* _To do_
Can you write out, word for word, the stretch of the circumcision text below from "Everything a Parent" through "day of life."?

* _Exercise text_
***
Everything a Parent Needs To Know About Circumcision


  • The removal of the foreskin from the human penis
  • Can be done on newborns, infants, children, or adults but most often done on newborns on the first or second day of life.

Why Do It: 

  • Started as a religious or cultural practice but has become common place in countries like the US
  • Can be used treat some diseases or pain in adults
  • Most often done for hygiene reasons now
    • Is shown to prevent recurrent urinary tract infections and other related issues
    • Is also shown to prevent sexually transmitted diseases (gonorrhea, syphillis, and chlamydia), HIV transmission, and HPV transmission
  • Has also been show to protect against penile cancers in men

Why Not Do It: 

  • Any sort of genital abnormalities (such as displaced urethral opening) will need reconstructive surgery first then circumcision can be pursued.
***
* _Extracted records_
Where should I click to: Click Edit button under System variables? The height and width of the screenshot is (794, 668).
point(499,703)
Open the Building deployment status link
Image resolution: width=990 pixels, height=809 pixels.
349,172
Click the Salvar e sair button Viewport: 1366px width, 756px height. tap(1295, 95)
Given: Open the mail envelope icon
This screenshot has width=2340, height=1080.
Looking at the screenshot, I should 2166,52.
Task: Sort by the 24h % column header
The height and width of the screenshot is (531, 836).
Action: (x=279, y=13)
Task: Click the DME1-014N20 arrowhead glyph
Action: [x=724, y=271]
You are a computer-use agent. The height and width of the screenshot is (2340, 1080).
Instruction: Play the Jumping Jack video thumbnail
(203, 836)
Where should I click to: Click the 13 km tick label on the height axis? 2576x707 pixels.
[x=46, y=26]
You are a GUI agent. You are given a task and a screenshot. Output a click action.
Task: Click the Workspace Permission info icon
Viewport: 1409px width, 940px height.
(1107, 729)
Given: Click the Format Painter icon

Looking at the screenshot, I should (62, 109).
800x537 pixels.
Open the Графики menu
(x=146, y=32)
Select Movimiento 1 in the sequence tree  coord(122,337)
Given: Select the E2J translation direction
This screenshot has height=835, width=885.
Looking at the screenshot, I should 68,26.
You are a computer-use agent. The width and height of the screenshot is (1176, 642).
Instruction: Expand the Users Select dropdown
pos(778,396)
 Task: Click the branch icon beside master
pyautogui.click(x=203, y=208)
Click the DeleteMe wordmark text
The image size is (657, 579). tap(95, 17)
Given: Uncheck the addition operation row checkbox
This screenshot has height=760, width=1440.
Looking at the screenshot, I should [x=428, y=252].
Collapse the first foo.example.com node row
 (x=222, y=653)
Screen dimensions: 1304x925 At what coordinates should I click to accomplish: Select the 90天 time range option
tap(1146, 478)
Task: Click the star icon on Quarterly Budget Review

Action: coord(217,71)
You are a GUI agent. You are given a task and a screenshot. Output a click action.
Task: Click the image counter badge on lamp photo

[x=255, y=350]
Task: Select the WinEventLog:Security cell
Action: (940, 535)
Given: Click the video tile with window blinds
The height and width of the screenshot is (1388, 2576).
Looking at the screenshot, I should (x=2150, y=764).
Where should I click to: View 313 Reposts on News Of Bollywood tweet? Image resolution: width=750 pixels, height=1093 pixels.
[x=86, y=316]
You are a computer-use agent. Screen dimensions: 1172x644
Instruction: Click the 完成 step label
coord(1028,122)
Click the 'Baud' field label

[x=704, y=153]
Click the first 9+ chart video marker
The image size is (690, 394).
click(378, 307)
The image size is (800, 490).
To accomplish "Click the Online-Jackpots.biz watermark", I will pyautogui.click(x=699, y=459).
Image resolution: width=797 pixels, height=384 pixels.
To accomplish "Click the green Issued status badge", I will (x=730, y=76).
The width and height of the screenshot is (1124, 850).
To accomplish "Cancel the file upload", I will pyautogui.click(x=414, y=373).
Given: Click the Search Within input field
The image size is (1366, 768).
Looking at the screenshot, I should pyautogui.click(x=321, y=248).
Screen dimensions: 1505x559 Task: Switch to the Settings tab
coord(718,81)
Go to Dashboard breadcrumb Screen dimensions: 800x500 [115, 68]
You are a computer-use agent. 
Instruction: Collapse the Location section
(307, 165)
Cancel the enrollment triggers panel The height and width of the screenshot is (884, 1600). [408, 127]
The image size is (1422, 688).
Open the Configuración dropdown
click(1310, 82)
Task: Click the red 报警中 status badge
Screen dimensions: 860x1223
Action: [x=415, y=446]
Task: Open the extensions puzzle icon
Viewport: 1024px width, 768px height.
***
* _Written solution_
Everything a Parent Needs To Know About Circumcision


  • The removal of the foreskin from the human penis
  • Can be done on newborns, infants, children, or adults but most often done on newborns on the first or second day of life.